The five senior citizen activists have all recently been released from prison having served their time. We need to raise a minimum of $20,000 to continue to follow our characters to paint fuller portraits of who they are. These funds will pay for travel expenses, camera crews, an associate producer; to rent camera, sound, and lighting equipment, and pay for transcription services. If we do not reach that donation goal, we will not receive any of the money and it will be returned to our donors. However, in order to move to the next phase of production and assemble a rough cut of the film we will need to raise an additional $30,000 to rent editing equipment and hire an offline editor. All this to say that our overall target is $50,000. We hope you will also consider making a "matching grant" donation.
The Bangor 5 called their action on the naval base a "Plowshares" action.

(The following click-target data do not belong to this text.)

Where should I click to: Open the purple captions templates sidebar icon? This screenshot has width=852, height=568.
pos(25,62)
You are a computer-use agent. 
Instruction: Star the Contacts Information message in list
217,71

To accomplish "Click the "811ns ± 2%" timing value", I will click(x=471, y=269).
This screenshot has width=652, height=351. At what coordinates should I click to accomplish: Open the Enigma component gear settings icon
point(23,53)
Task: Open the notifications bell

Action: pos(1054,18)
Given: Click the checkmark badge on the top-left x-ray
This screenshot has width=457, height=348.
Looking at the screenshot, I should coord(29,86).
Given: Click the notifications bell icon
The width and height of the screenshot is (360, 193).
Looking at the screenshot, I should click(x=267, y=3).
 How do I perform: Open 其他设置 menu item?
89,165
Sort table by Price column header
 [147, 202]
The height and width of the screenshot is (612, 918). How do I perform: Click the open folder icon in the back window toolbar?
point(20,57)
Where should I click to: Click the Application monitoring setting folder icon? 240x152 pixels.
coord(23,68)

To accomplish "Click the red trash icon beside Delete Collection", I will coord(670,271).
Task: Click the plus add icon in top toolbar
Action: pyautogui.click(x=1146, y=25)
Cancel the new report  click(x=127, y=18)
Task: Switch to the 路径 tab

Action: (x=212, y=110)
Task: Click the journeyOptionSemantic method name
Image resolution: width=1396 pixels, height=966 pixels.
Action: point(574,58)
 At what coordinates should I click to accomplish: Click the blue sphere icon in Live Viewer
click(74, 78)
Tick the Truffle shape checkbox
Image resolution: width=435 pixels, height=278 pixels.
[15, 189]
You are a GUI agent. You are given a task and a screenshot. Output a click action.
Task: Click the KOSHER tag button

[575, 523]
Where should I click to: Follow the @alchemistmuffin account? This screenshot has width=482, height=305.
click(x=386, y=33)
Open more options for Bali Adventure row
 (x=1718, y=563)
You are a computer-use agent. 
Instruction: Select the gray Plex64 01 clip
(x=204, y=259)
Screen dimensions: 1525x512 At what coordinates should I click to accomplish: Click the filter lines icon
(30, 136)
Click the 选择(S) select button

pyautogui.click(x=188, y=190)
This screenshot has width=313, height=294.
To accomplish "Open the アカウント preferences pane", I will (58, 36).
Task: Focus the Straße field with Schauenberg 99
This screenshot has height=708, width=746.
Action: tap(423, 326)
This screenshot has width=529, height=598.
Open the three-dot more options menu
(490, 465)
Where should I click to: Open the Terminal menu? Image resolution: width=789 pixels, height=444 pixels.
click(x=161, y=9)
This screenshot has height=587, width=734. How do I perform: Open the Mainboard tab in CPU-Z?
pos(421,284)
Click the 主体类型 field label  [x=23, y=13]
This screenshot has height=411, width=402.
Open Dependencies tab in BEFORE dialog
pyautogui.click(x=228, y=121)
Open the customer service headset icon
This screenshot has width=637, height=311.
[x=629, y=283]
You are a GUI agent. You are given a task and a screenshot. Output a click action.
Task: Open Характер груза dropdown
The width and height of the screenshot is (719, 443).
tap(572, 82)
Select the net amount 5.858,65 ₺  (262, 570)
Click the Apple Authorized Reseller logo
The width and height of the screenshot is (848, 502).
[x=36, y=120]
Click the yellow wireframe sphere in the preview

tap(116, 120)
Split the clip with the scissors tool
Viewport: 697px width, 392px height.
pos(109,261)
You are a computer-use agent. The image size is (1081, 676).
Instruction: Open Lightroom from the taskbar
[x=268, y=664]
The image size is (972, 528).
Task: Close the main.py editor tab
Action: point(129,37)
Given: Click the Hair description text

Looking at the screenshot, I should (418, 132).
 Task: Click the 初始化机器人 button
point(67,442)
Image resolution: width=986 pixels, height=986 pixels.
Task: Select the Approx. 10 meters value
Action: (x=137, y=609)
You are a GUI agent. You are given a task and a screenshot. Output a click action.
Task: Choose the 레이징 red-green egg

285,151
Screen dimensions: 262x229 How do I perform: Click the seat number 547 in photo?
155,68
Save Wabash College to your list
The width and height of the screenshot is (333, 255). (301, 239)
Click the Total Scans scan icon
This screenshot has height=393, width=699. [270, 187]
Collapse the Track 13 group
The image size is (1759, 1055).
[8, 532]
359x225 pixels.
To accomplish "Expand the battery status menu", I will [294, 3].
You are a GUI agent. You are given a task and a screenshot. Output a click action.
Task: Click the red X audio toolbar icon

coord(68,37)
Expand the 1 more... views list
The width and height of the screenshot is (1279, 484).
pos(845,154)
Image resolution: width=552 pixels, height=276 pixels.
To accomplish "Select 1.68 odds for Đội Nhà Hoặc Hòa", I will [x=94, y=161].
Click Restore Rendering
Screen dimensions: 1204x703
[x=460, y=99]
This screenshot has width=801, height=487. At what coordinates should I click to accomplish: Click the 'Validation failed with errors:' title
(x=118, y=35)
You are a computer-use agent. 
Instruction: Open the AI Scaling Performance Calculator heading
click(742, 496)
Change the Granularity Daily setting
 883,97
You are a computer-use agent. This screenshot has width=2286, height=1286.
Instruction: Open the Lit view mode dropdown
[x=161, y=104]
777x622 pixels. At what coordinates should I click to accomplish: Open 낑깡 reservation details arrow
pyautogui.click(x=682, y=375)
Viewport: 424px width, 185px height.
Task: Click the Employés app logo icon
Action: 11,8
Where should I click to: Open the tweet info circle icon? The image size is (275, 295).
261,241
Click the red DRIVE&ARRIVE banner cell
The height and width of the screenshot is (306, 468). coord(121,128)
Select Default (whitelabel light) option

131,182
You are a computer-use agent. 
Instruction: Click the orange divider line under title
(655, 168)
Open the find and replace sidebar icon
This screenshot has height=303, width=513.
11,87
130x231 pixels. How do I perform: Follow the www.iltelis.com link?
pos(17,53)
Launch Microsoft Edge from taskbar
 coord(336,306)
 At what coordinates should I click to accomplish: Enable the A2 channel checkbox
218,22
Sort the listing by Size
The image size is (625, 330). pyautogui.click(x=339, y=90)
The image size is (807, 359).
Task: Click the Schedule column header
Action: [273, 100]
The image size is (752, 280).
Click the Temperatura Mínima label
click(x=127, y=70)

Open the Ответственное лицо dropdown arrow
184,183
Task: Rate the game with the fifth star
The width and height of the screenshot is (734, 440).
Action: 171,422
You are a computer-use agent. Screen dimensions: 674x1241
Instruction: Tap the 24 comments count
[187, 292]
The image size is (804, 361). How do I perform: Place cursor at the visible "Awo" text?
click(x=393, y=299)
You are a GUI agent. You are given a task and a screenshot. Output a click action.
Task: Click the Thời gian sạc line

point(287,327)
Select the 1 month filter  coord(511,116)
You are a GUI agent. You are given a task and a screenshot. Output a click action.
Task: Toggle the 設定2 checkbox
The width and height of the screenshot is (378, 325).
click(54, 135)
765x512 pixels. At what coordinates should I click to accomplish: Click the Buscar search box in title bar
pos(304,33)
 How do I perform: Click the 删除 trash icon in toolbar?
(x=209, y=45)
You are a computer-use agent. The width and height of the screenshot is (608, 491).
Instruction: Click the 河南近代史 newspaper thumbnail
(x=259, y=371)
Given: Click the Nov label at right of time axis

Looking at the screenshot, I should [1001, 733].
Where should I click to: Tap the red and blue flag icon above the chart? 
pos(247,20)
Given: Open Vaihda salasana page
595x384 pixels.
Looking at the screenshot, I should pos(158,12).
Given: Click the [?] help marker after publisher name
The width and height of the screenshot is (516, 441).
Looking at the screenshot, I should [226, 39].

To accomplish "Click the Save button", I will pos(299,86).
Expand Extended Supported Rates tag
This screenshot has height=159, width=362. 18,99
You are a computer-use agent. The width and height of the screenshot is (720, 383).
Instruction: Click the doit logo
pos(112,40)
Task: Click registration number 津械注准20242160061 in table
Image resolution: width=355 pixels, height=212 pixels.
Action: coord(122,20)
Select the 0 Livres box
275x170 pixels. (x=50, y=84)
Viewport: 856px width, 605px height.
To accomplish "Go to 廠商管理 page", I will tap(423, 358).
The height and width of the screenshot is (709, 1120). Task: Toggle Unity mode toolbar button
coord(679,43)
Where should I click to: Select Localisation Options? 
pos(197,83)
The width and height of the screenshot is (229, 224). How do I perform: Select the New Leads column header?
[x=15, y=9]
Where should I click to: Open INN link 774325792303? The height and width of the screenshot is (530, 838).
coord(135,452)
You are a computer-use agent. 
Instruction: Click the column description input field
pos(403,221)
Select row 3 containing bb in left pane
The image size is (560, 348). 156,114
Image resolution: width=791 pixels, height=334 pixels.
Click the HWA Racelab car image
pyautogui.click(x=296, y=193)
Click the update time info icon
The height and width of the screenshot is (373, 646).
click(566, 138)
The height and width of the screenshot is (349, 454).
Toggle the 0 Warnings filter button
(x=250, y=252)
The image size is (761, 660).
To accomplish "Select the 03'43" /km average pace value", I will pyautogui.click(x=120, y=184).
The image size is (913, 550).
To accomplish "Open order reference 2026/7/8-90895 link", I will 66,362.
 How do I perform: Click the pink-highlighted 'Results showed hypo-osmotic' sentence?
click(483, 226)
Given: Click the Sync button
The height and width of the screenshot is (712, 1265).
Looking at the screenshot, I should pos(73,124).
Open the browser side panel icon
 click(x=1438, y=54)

Plowshares is an international movement that follows the injunction of the Prophet Isaiah who urged nations to abolish war and turn "swords into plowshares". The five seniors are embraced by a community of thousands of activists in the Pacific Northwest who have waged a campaign over four decades to raise awareness on the lethality of the 8 Trident nuclear submarines home ported in their backyard at the Kitsap-Bangor base. One Trident submarine, with its full complement of missiles, has the capacity to destroy every city in the northern hemisphere. This larger story of the activists' 40 year campaign is also woven into the film through never- before- seen archival footage which the activists have generously allowed me to use.
During their federal trial The Bangor 5 planned to challenge the "legality" of nuclear weapons. However, they were not allowed to make that case in court. A growing body of academic scholarship, as well as respected military and legal experts support the activists' viewpoint. At trial the Center for Constitutional Rights was part of the defense team and former U.S. Attorney General Ramsey Clark testified on behalf of the defendants. In the part of the film dealing with the trial, The Bangor 5 and their supporters make the case they were barred from making in court.